| What is being asked |
Scan the records for the word "Expand". Return each line where it is found.

Records contained in a dataset:
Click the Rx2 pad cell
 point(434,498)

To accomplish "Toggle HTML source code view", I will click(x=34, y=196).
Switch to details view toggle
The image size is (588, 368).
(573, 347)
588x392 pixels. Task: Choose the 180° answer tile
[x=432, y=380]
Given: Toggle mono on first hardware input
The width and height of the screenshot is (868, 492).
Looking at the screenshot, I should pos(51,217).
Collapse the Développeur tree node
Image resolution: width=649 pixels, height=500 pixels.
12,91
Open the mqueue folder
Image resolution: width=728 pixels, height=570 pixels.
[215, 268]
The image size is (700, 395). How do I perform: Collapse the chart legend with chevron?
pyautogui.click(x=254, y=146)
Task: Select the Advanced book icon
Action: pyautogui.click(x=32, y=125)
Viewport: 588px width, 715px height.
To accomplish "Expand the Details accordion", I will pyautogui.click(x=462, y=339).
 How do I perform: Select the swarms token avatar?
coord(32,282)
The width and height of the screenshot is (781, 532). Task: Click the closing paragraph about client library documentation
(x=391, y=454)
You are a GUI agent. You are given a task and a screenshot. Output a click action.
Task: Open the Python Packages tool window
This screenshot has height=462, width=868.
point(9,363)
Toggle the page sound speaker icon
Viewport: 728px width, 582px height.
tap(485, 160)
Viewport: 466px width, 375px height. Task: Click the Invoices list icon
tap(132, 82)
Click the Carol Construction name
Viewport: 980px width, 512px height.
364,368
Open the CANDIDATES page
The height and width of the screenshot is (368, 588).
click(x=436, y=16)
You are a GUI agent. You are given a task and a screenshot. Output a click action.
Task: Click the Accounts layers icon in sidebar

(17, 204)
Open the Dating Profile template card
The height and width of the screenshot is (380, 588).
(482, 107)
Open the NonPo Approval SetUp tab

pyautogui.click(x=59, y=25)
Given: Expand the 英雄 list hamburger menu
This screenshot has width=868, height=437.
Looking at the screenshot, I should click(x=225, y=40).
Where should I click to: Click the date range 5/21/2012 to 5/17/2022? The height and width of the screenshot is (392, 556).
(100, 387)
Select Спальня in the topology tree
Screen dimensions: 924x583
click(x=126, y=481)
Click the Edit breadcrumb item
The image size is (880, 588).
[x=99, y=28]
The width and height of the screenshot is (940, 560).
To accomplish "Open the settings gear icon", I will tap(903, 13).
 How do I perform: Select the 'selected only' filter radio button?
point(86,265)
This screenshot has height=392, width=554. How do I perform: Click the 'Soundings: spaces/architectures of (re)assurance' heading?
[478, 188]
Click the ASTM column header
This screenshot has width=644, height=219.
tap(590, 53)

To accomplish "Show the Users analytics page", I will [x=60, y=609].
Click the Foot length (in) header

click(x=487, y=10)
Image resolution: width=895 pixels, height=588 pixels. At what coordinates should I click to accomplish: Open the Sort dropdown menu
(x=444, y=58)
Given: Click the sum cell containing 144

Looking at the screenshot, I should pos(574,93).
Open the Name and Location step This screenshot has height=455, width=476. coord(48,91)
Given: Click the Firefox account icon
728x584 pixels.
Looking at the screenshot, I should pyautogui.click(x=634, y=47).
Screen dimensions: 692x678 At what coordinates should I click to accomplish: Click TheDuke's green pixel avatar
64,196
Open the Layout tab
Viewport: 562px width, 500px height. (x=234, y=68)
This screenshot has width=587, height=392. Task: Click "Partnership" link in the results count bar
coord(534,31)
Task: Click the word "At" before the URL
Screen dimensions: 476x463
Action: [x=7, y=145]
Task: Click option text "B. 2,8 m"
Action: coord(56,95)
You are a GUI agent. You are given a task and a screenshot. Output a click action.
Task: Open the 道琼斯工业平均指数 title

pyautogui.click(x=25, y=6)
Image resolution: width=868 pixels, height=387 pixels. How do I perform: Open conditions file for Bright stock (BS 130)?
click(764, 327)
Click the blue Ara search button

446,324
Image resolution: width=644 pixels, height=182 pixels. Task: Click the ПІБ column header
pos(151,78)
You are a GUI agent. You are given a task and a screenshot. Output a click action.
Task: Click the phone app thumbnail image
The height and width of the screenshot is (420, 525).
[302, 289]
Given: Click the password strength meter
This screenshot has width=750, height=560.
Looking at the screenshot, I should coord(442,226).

| Answer section |
To accomplish "Expand the Details accordion", I will pyautogui.click(x=462, y=339).
Given: Expand the 英雄 list hamburger menu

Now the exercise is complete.